Six police officers were given internal disciplinary action following the incident and Mr Snelling's family demanded an apology from Suffolk police.

Yesterdaythe IPCC released its report following a complaint made by a 36-year-old from Bury St Edmunds who was arrested by officers in November 2006.

He was detained for more than 20 hours before becoming unwell and being transferred to hospital.

The report identified there was “a failure by Suffolk Constabulary to provide the man with basic care and ensure his safety whilst in police custody”.

Evidence showed the man was left to lie almost motionless on a cell floor for over 13 hours, with no visitor entering his cell for 10 hours, and he was never roused in accordance with national guidance during this time.

In addition, there was a failure to seek prompt medical attention for him when it was realised the man was unwell.

He was treated in hospital for a number of medical conditions - one of which could have been caused by the fact that he remained inactive for a long period of time in the cell.

Len Jackson, IPCC Deputy Chair said: “It is clear from our investigation that, had the appropriate checks in custody been undertaken as per force policy and national standards, this man's conditions may not have developed or could have been identified much sooner. The manner in which he was cared for during his time in custody fell far short of the standards expected.

“There were wholesale failings in the way the force dealt with this man whilst in custody. Officers and staff never followed local or national guidelines on the treatment of detainees, failed to properly rouse or seek much needed prompt medical attention for this man whilst he was in their care. It is fortunate this man has now made a full recovery as the outcome could have been very different.”

At a police misconduct hearing this month, two police officers pleaded guilty to charges that their conduct failed to meet the appropriate standard and each were fined 13 days pay.

Three officers received words of advice for their failures in relation to the man's detention.

One police staff member faced a civilian conduct hearing and was found guilty of failings in the care provided to the man and was issued with a final written warning.
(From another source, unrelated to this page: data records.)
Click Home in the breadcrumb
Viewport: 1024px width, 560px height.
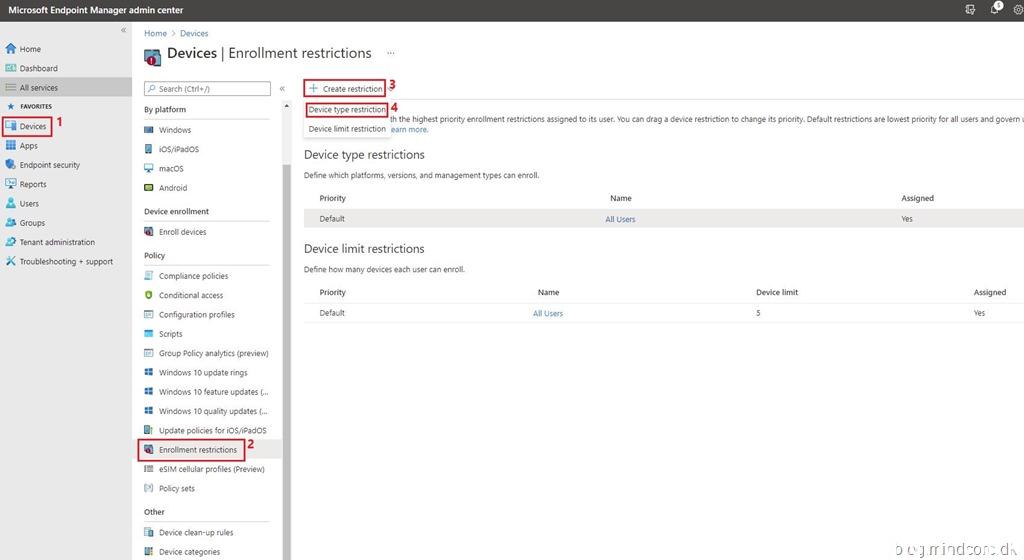pos(155,34)
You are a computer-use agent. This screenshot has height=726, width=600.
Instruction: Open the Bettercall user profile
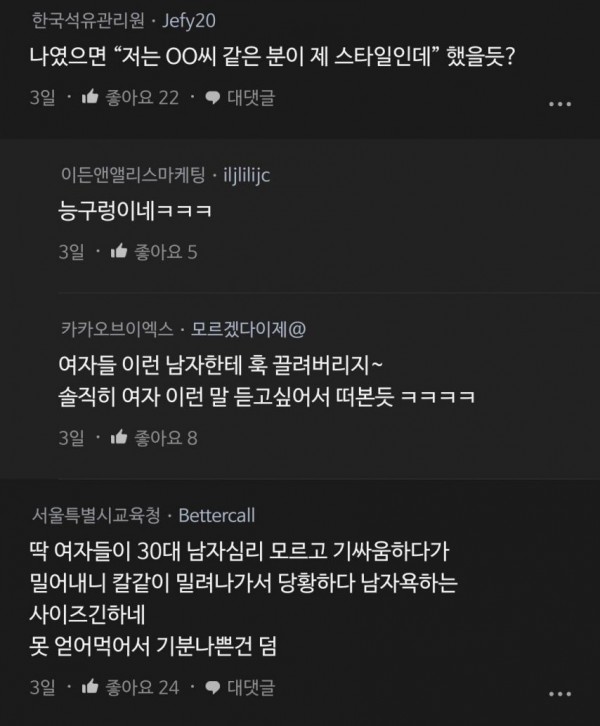coord(217,515)
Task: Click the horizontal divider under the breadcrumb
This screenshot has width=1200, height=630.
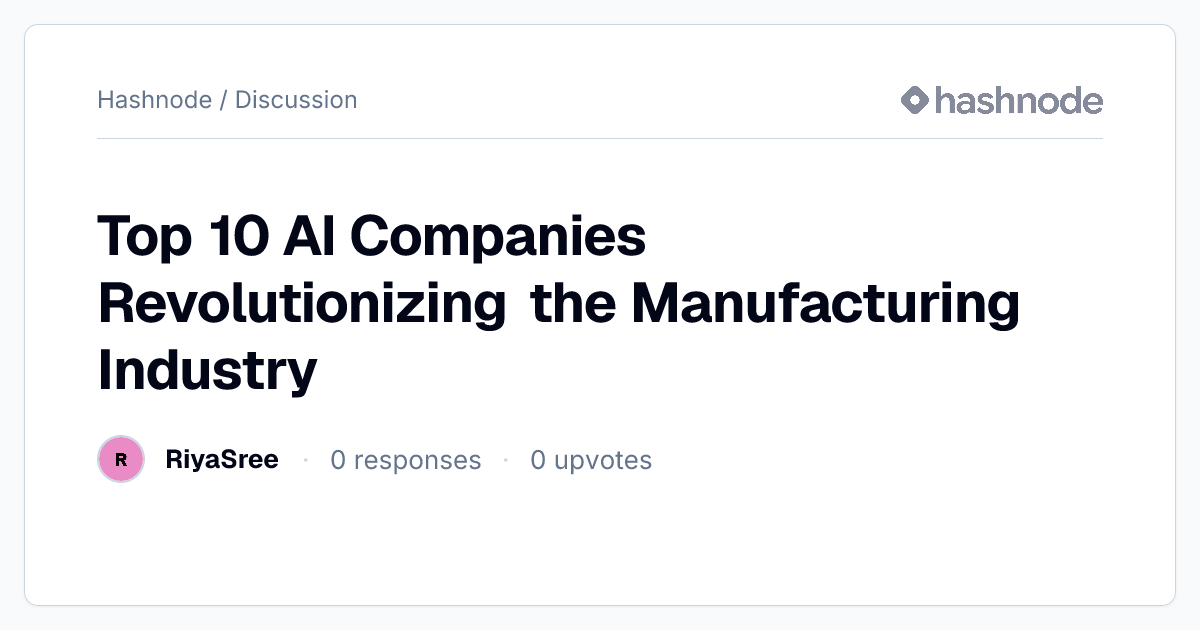Action: [x=600, y=138]
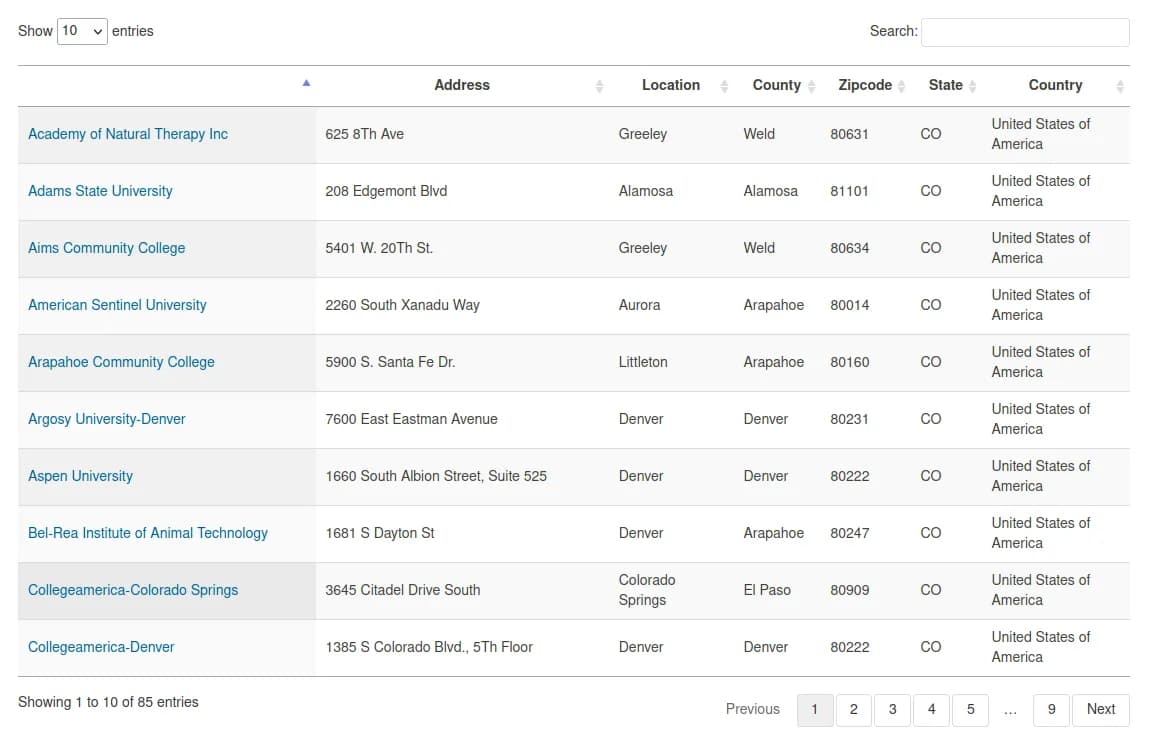Open the Show entries dropdown

[x=82, y=31]
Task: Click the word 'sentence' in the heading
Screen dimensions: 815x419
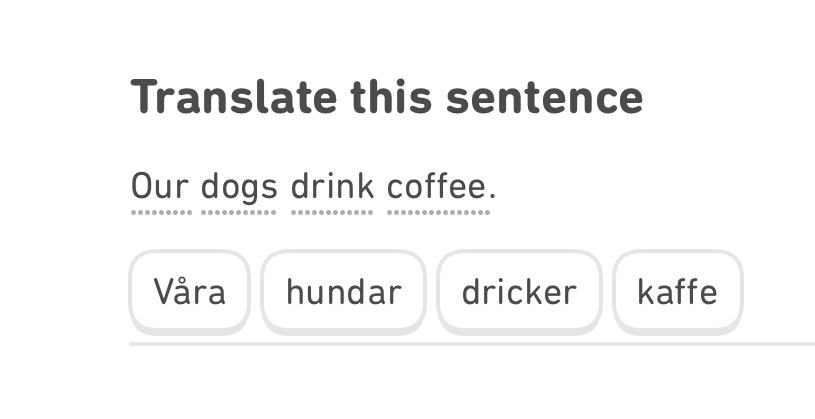Action: point(545,99)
A Suffolk police spokesman said last night. “In this case, we recognise that our standards were not acceptable and have taken positive steps to improve custody in Suffolk.

“We have carried out a 'root and branch' review of custody and, linking to the national Safer Detention initiative, have introduced a number of measures to improve how we deal with the people in our care.

“These measures range from better training for officers and a more stringent inspection regime, through to the introduction of new CCTV cameras in custody. We continue to work on further measures to improve our buildings and processes.”